▶ What the task requires: Output the entries exactly.

[Collection entries]
+++

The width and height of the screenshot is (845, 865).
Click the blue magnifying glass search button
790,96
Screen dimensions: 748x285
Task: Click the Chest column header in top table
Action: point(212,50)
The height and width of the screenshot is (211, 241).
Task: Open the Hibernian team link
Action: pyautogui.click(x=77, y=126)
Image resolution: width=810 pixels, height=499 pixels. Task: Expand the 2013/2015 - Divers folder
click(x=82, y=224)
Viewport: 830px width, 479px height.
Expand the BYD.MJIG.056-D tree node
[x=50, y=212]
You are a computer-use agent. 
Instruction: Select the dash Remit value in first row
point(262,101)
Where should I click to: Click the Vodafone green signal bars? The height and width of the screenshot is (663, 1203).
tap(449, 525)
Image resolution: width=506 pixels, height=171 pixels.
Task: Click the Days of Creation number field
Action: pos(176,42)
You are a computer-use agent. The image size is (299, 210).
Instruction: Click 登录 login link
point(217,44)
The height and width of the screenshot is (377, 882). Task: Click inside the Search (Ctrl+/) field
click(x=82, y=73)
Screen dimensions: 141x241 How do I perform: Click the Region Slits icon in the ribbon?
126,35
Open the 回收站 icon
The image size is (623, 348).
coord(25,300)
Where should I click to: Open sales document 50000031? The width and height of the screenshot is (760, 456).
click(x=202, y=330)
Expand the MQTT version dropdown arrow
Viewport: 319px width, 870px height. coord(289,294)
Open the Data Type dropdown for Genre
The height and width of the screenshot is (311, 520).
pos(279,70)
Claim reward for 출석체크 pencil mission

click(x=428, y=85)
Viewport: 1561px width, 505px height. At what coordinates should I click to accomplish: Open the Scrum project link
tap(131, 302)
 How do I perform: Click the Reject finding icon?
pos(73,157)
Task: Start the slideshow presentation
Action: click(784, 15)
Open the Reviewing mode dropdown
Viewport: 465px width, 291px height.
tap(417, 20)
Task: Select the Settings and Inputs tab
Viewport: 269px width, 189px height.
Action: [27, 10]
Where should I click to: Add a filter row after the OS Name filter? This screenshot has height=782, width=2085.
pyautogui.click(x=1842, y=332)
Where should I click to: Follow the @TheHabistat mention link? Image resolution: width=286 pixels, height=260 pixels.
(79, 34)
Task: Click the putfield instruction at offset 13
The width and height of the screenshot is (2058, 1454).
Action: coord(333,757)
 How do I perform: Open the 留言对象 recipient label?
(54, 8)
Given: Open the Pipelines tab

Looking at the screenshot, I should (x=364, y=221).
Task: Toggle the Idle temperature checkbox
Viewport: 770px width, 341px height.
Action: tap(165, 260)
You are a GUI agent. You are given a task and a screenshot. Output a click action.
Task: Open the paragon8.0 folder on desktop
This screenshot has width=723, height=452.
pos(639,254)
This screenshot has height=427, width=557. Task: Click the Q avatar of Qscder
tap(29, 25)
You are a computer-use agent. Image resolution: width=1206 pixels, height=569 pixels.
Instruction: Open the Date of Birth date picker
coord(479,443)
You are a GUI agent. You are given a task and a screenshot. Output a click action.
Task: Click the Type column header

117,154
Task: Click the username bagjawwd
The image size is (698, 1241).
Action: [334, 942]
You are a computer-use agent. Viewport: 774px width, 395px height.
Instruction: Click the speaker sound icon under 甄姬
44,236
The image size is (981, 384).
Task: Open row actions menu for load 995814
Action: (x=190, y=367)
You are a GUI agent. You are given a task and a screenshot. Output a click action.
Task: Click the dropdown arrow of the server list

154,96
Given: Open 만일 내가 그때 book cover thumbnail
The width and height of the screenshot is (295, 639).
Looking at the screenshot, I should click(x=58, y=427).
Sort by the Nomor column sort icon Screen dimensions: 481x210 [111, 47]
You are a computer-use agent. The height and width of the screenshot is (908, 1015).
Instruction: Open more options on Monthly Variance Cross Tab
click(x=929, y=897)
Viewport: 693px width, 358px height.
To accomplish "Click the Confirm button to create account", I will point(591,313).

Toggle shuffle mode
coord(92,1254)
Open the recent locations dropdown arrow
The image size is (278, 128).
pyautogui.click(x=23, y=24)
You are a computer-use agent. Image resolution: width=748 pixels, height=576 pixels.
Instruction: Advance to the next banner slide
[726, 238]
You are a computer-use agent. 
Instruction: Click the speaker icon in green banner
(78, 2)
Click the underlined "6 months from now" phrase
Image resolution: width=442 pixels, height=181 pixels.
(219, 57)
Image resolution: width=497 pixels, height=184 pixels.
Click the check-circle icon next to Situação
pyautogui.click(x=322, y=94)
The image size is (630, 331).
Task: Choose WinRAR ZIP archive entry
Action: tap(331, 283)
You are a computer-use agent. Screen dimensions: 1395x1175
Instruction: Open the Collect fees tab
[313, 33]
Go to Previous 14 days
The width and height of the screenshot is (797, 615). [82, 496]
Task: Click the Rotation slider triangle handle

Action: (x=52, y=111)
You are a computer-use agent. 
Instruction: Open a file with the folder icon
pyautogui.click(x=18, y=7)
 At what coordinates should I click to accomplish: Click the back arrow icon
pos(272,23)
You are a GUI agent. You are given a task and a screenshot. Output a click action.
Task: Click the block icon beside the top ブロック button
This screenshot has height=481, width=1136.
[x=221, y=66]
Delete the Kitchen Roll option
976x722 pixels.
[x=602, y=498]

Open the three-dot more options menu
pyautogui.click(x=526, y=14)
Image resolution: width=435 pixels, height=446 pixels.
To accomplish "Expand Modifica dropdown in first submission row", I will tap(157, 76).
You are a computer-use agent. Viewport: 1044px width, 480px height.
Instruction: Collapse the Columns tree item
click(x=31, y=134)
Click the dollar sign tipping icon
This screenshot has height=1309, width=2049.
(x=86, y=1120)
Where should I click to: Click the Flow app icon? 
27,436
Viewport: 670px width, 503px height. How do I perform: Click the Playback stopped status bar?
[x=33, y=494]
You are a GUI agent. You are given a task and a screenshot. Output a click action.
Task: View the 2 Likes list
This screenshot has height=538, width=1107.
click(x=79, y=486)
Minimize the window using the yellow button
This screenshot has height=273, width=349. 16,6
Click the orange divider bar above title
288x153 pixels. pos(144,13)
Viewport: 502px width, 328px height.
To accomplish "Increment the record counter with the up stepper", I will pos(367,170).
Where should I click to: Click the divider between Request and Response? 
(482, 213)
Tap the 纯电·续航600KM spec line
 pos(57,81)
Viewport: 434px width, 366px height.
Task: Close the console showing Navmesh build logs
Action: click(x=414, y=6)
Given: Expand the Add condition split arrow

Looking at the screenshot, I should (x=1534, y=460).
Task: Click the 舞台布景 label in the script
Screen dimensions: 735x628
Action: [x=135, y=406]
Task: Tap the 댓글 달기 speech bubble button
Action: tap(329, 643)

+++

▶ Task response:
The width and height of the screenshot is (845, 865).
Click the blue magnifying glass search button
790,96
Screen dimensions: 748x285
Task: Click the Chest column header in top table
Action: point(212,50)
The height and width of the screenshot is (211, 241).
Task: Open the Hibernian team link
Action: pyautogui.click(x=77, y=126)
Image resolution: width=810 pixels, height=499 pixels. Task: Expand the 2013/2015 - Divers folder
click(x=82, y=224)
Viewport: 830px width, 479px height.
Expand the BYD.MJIG.056-D tree node
[x=50, y=212]
You are a computer-use agent. 
Instruction: Select the dash Remit value in first row
point(262,101)
Where should I click to: Click the Vodafone green signal bars? The height and width of the screenshot is (663, 1203).
tap(449, 525)
Image resolution: width=506 pixels, height=171 pixels.
Task: Click the Days of Creation number field
Action: pos(176,42)
You are a computer-use agent. The image size is (299, 210).
Instruction: Click 登录 login link
point(217,44)
The height and width of the screenshot is (377, 882). Task: Click inside the Search (Ctrl+/) field
click(x=82, y=73)
Screen dimensions: 141x241 How do I perform: Click the Region Slits icon in the ribbon?
126,35
Open the 回收站 icon
The image size is (623, 348).
coord(25,300)
Where should I click to: Open sales document 50000031? The width and height of the screenshot is (760, 456).
click(x=202, y=330)
Expand the MQTT version dropdown arrow
Viewport: 319px width, 870px height. coord(289,294)
Open the Data Type dropdown for Genre
The height and width of the screenshot is (311, 520).
pos(279,70)
Claim reward for 출석체크 pencil mission

click(x=428, y=85)
Viewport: 1561px width, 505px height. At what coordinates should I click to accomplish: Open the Scrum project link
tap(131, 302)
 How do I perform: Click the Reject finding icon?
pos(73,157)
Task: Start the slideshow presentation
Action: click(784, 15)
Open the Reviewing mode dropdown
Viewport: 465px width, 291px height.
tap(417, 20)
Task: Select the Settings and Inputs tab
Viewport: 269px width, 189px height.
Action: [27, 10]
Where should I click to: Add a filter row after the OS Name filter? This screenshot has height=782, width=2085.
pyautogui.click(x=1842, y=332)
Where should I click to: Follow the @TheHabistat mention link? Image resolution: width=286 pixels, height=260 pixels.
(79, 34)
Task: Click the putfield instruction at offset 13
The width and height of the screenshot is (2058, 1454).
Action: coord(333,757)
 How do I perform: Open the 留言对象 recipient label?
(54, 8)
Given: Open the Pipelines tab

Looking at the screenshot, I should (x=364, y=221).
Task: Toggle the Idle temperature checkbox
Viewport: 770px width, 341px height.
Action: tap(165, 260)
You are a GUI agent. You are given a task and a screenshot. Output a click action.
Task: Open the paragon8.0 folder on desktop
This screenshot has width=723, height=452.
pos(639,254)
This screenshot has height=427, width=557. Task: Click the Q avatar of Qscder
tap(29, 25)
You are a computer-use agent. Image resolution: width=1206 pixels, height=569 pixels.
Instruction: Open the Date of Birth date picker
coord(479,443)
You are a GUI agent. You are given a task and a screenshot. Output a click action.
Task: Click the Type column header

117,154
Task: Click the username bagjawwd
The image size is (698, 1241).
Action: [334, 942]
You are a computer-use agent. Viewport: 774px width, 395px height.
Instruction: Click the speaker sound icon under 甄姬
44,236
The image size is (981, 384).
Task: Open row actions menu for load 995814
Action: (x=190, y=367)
You are a GUI agent. You are given a task and a screenshot. Output a click action.
Task: Click the dropdown arrow of the server list

154,96
Given: Open 만일 내가 그때 book cover thumbnail
The width and height of the screenshot is (295, 639).
Looking at the screenshot, I should click(x=58, y=427).
Sort by the Nomor column sort icon Screen dimensions: 481x210 [111, 47]
You are a computer-use agent. The height and width of the screenshot is (908, 1015).
Instruction: Open more options on Monthly Variance Cross Tab
click(x=929, y=897)
Viewport: 693px width, 358px height.
To accomplish "Click the Confirm button to create account", I will point(591,313).

Toggle shuffle mode
coord(92,1254)
Open the recent locations dropdown arrow
The image size is (278, 128).
pyautogui.click(x=23, y=24)
You are a computer-use agent. Image resolution: width=748 pixels, height=576 pixels.
Instruction: Advance to the next banner slide
[726, 238]
You are a computer-use agent. 
Instruction: Click the speaker icon in green banner
(78, 2)
Click the underlined "6 months from now" phrase
Image resolution: width=442 pixels, height=181 pixels.
(219, 57)
Image resolution: width=497 pixels, height=184 pixels.
Click the check-circle icon next to Situação
pyautogui.click(x=322, y=94)
The image size is (630, 331).
Task: Choose WinRAR ZIP archive entry
Action: tap(331, 283)
You are a computer-use agent. Screen dimensions: 1395x1175
Instruction: Open the Collect fees tab
[313, 33]
Go to Previous 14 days
The width and height of the screenshot is (797, 615). [82, 496]
Task: Click the Rotation slider triangle handle

Action: (x=52, y=111)
You are a computer-use agent. 
Instruction: Open a file with the folder icon
pyautogui.click(x=18, y=7)
 At what coordinates should I click to accomplish: Click the back arrow icon
pos(272,23)
You are a GUI agent. You are given a task and a screenshot. Output a click action.
Task: Click the block icon beside the top ブロック button
This screenshot has height=481, width=1136.
[x=221, y=66]
Delete the Kitchen Roll option
976x722 pixels.
[x=602, y=498]

Open the three-dot more options menu
pyautogui.click(x=526, y=14)
Image resolution: width=435 pixels, height=446 pixels.
To accomplish "Expand Modifica dropdown in first submission row", I will tap(157, 76).
You are a computer-use agent. Viewport: 1044px width, 480px height.
Instruction: Collapse the Columns tree item
click(x=31, y=134)
Click the dollar sign tipping icon
This screenshot has height=1309, width=2049.
(x=86, y=1120)
Where should I click to: Click the Flow app icon? 
27,436
Viewport: 670px width, 503px height. How do I perform: Click the Playback stopped status bar?
[x=33, y=494]
You are a GUI agent. You are given a task and a screenshot. Output a click action.
Task: View the 2 Likes list
This screenshot has height=538, width=1107.
click(x=79, y=486)
Minimize the window using the yellow button
This screenshot has height=273, width=349. 16,6
Click the orange divider bar above title
288x153 pixels. pos(144,13)
Viewport: 502px width, 328px height.
To accomplish "Increment the record counter with the up stepper", I will pos(367,170).
Where should I click to: Click the divider between Request and Response? 
(482, 213)
Tap the 纯电·续航600KM spec line
 pos(57,81)
Viewport: 434px width, 366px height.
Task: Close the console showing Navmesh build logs
Action: click(x=414, y=6)
Given: Expand the Add condition split arrow

Looking at the screenshot, I should (x=1534, y=460).
Task: Click the 舞台布景 label in the script
Screen dimensions: 735x628
Action: [x=135, y=406]
Task: Tap the 댓글 달기 speech bubble button
Action: tap(329, 643)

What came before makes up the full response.